BEGIN EXCERPTED RECORDS

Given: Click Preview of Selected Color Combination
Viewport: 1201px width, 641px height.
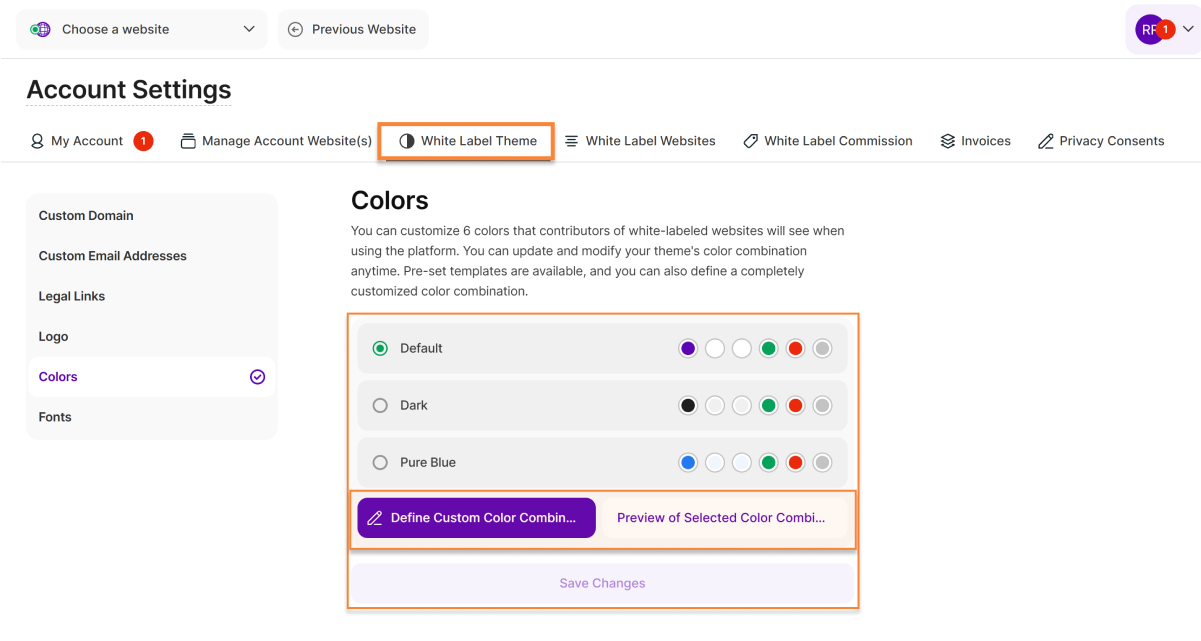Looking at the screenshot, I should click(721, 518).
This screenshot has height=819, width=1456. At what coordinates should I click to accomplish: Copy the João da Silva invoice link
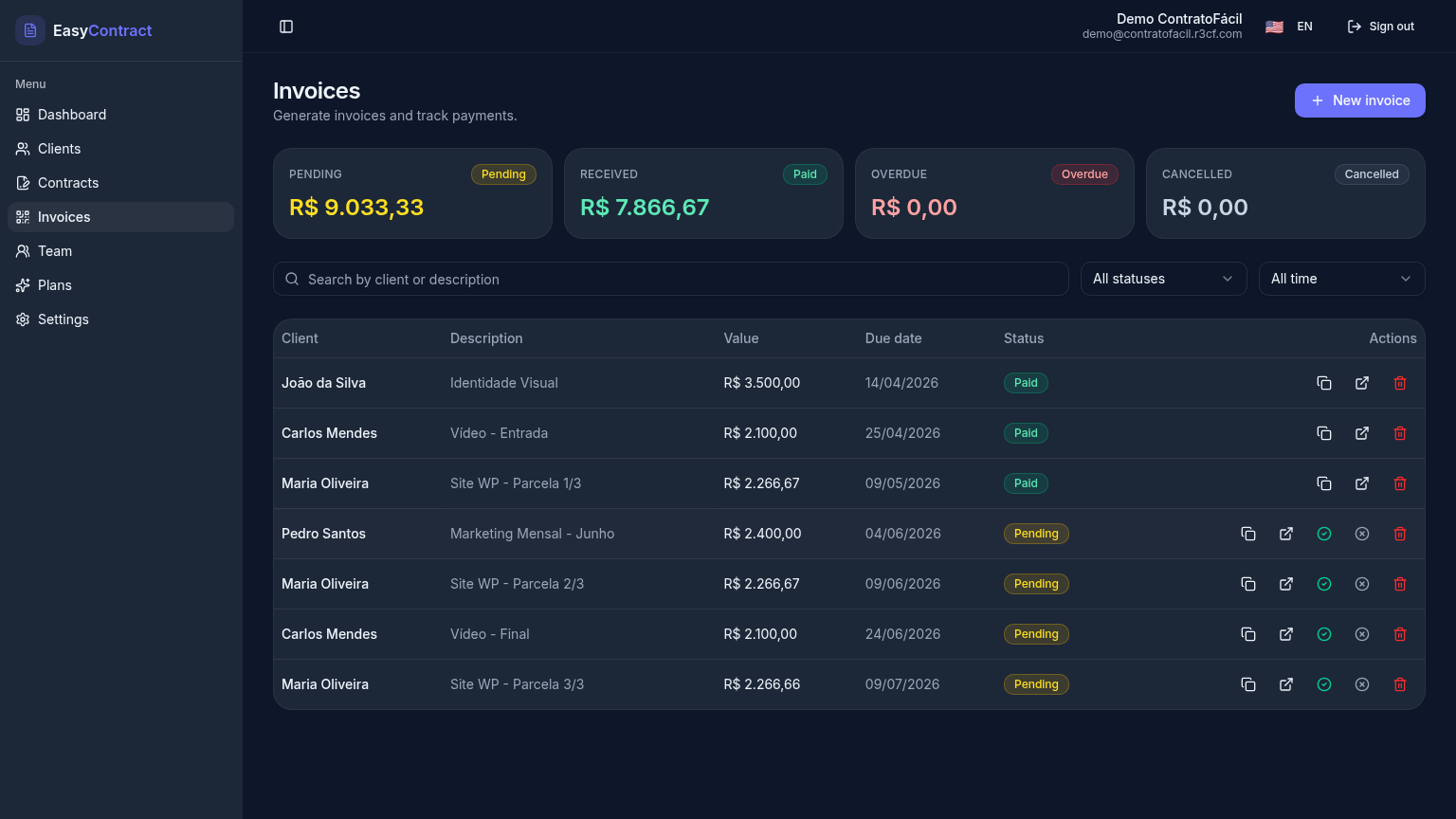tap(1324, 383)
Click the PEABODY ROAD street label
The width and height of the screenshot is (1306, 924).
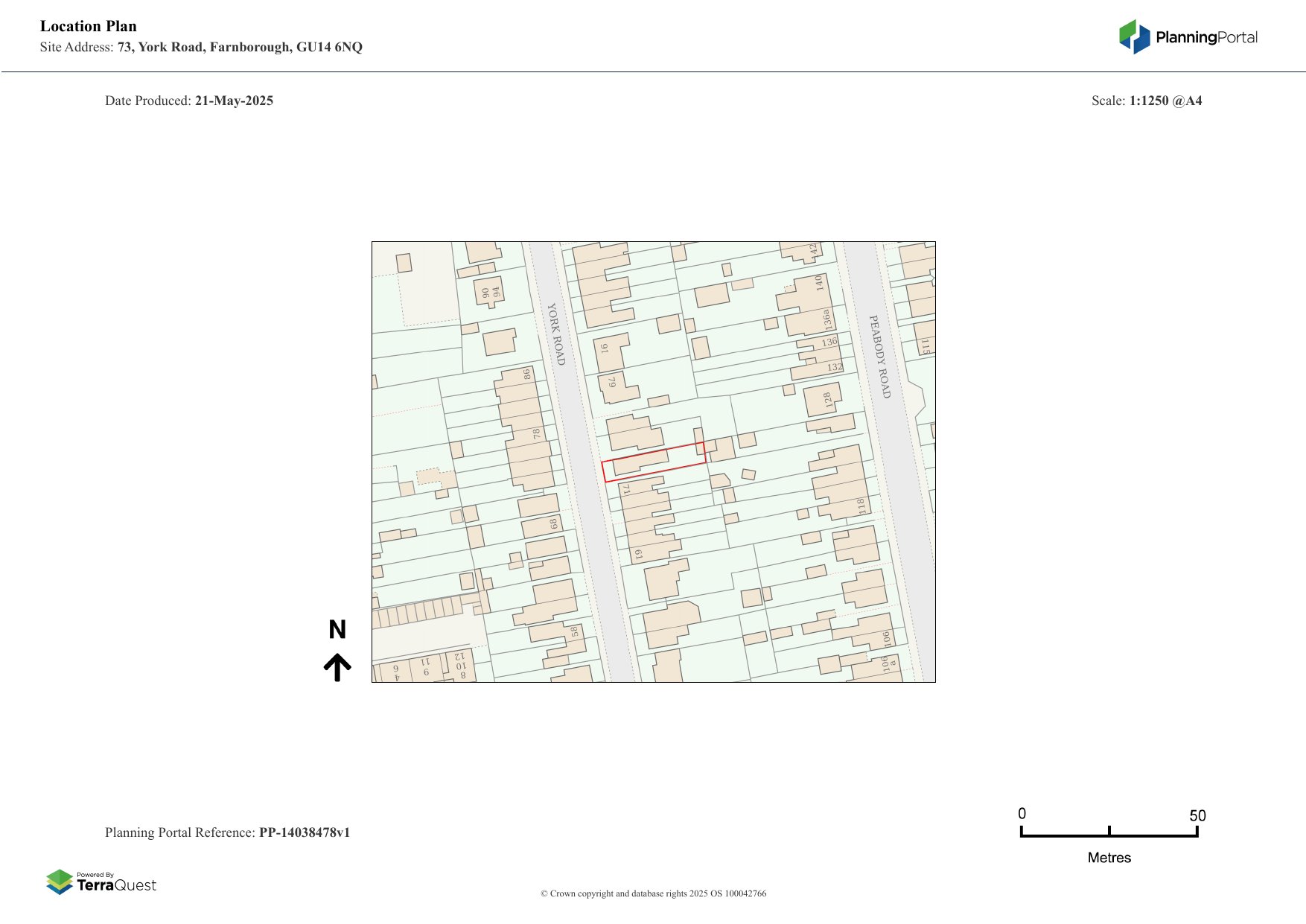[880, 356]
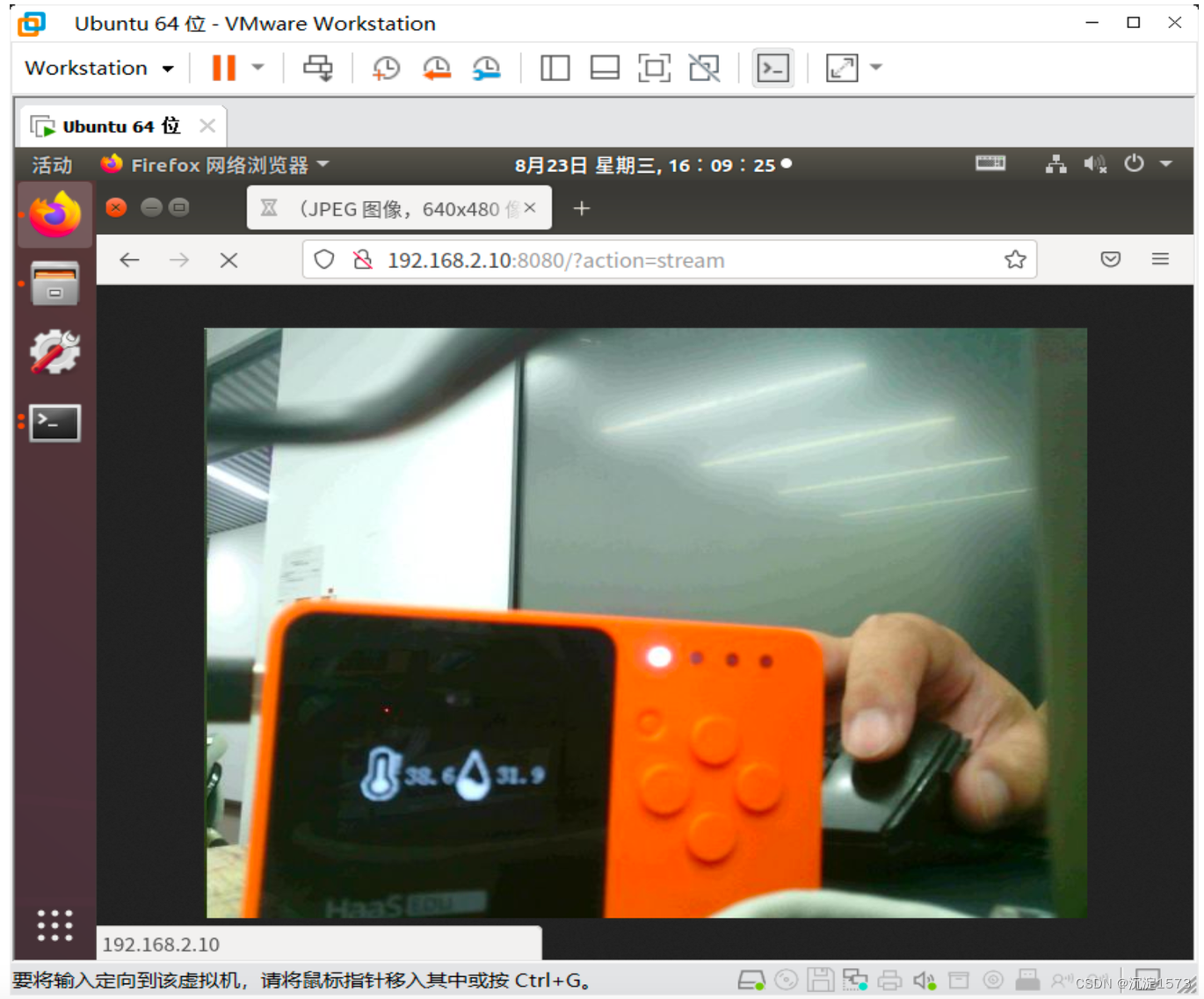The width and height of the screenshot is (1204, 999).
Task: Open the Workstation dropdown menu
Action: click(98, 68)
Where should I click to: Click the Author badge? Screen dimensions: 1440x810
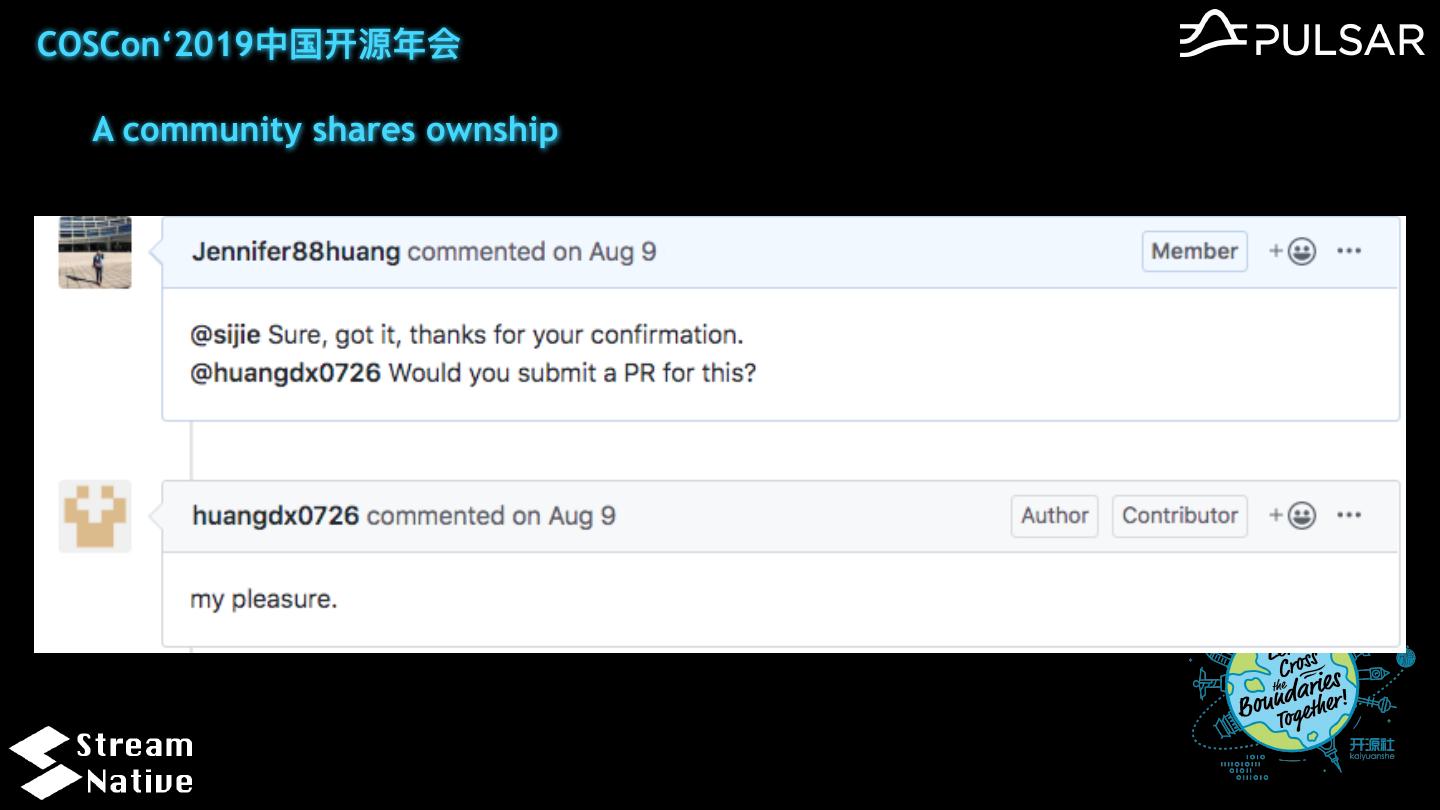1054,516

END EXCERPTED RECORDS

INSTRUCTIONS FOR THE TASK |
Copy the entries precisely, images excluded.

EXERCISE ANSWER |
Given: Click Preview of Selected Color Combination
Viewport: 1201px width, 641px height.
Looking at the screenshot, I should click(721, 518).
This screenshot has height=819, width=1456. At what coordinates should I click to accomplish: Copy the João da Silva invoice link
tap(1324, 383)
Click the PEABODY ROAD street label
The width and height of the screenshot is (1306, 924).
[880, 356]
The width and height of the screenshot is (1204, 999).
Task: Open the Workstation dropdown menu
Action: click(98, 68)
Where should I click to: Click the Author badge? Screen dimensions: 1440x810
1054,516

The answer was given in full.